[Tasks to perform]
[1] Return everything from "Age balance" down to "data (see Fig. 4)." in the methods section on DNA methylation in Swedish twins below, copied word for word.
[2] Carry the methods section on DNA methylation in Swedish twins further, beginning right after its final sentence.

[Document segment]
▬▬▬▬▬▬
Our study population is based on 385 Swedish Twins from whom blood samples were collected up to five times. The study was originally designed to investigate the longitudinal change of methylation in association with age28. Phenotypes collected in this study include chronological age, sex, and zygosity.

For each participant, we used the first sample collection for analyses. For each blood sample, the DNA methylation was measured with Illumina’s Infinium 450K assay. More details about the data processing is given in28. A series of non-specific probes across the 450K design was identified42. With this in mind, we followed a strategy defined within https://github.com/sirselim/illumina450k_filtering. This strategy was used to filter probes from the Illumina methylation arrays. By the end of this process, 362,098 CpG sites remained and were tested for sex differences in DNA methylation. However, notice that this so-called sirelim method for probe filtering can now be performed more accurately with a novel method accessible on http://zwdzwd.github.io/InfiniumAnnotation.

All participants have provided written informed consents. This study was approved by the ethics committee at Karolinska Institutet with Dnr 2015/1729-31/5.

Hypothesis testing

Age balance

Before testing the sharp null hypothesis of no sex differences in DNA methylation, we verify whether the participants of our data present imbalances in age distribution, because age-related changes in DNA methylation have been observed by41 and28. The age distributions among male and female fairly overlap in the data (see Fig. 4).
▬▬▬▬▬▬
[Data provided]
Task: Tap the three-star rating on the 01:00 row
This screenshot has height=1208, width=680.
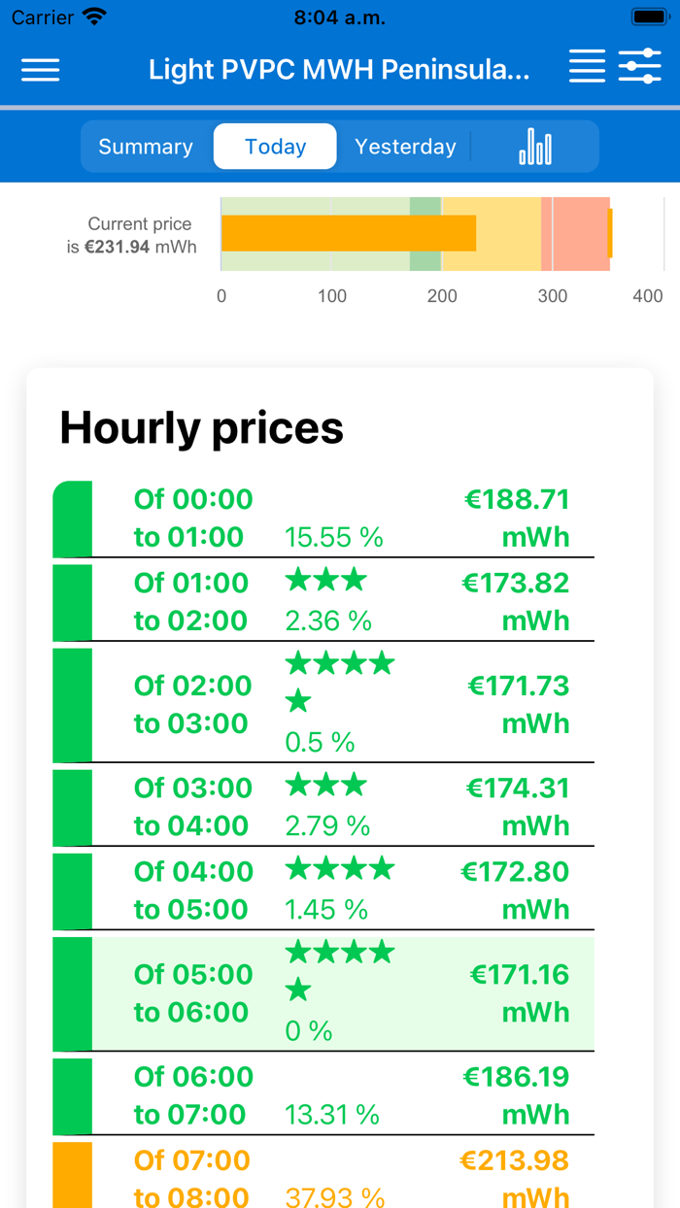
▬▬▬▬▬▬
[Answers]
[1]
Age balance

Before testing the sharp null hypothesis of no sex differences in DNA methylation, we verify whether the participants of our data present imbalances in age distribution, because age-related changes in DNA methylation have been observed by41 and28. The age distributions among male and female fairly overlap in the data (see Fig. 4).

[2]
Figure 4
figure 4

Age distribution comparison between sex.

Permutation-based test of the sharp null hypothesis

We test whether DNA methylation is different among male versus female using a new test statistic. Let f(y\(_{M}\)) and f(y\(_{F}\)) denote the distributions of two mutually-exclusive male and female groups G\(_M\) and G\(_F\). Let Y\(_{M}^{(p)}\) and Y\(_{F}^{(p)}\) denote the \(p^{th}\) percentiles of the distributions of G\(_M\) and G\(_F\), respectively. We define the separation statistic (S) as:

$$\begin{aligned} S=\left\{ \begin{array}{@{}ll@{}} Max(p)\ \text {such that}\ Y_{M}^{(p)}<Y_{F}^{(1-p)}, &\quad \text {if}\ \sum _{p=0}^{100} \mathbbm {1}(Y_M^{(p)}<Y_F^{(1-p)})\le 50 \\ Max(p)\ \text {such that}\ Y_{M}^{(1-p)}>Y_{F}^{(p)}, &\quad \text {otherwise.} \end{array}\right. \end{aligned}$$

Note that by definition, the statistic ranges from 50 to 100. We chose not to rely on asymptotic arguments and instead took a Fisherian perspective (i.e., permutation-based inference)29,43. For each CpG sites, we tested the sharp null hypothesis of no sex-difference in DNA methylation. To approximate the “null randomization” distribution of the separation statistic, we calculated the separation statistic for 100,000 permutations of the sex labels. For each CpG, we obtain Fisherian p-value, i.e., the proportion of computed test statistics that are as large or larger than the observed test statistic. The precision for the calculated p-value in this analysis is therefore 1/1,000,000. The volcano plot on Fig. 5 reports the separation statistic of each CpG against the calculated p-value. We observe that the larger the separation statistic, the smaller the p-value.

Figure 5
figure 5

Volcano plot. Left panel: CpG sites for which the average DNA methylation is higher in male. Right panel: CpG sites for which the average DNA methylation is higher in female.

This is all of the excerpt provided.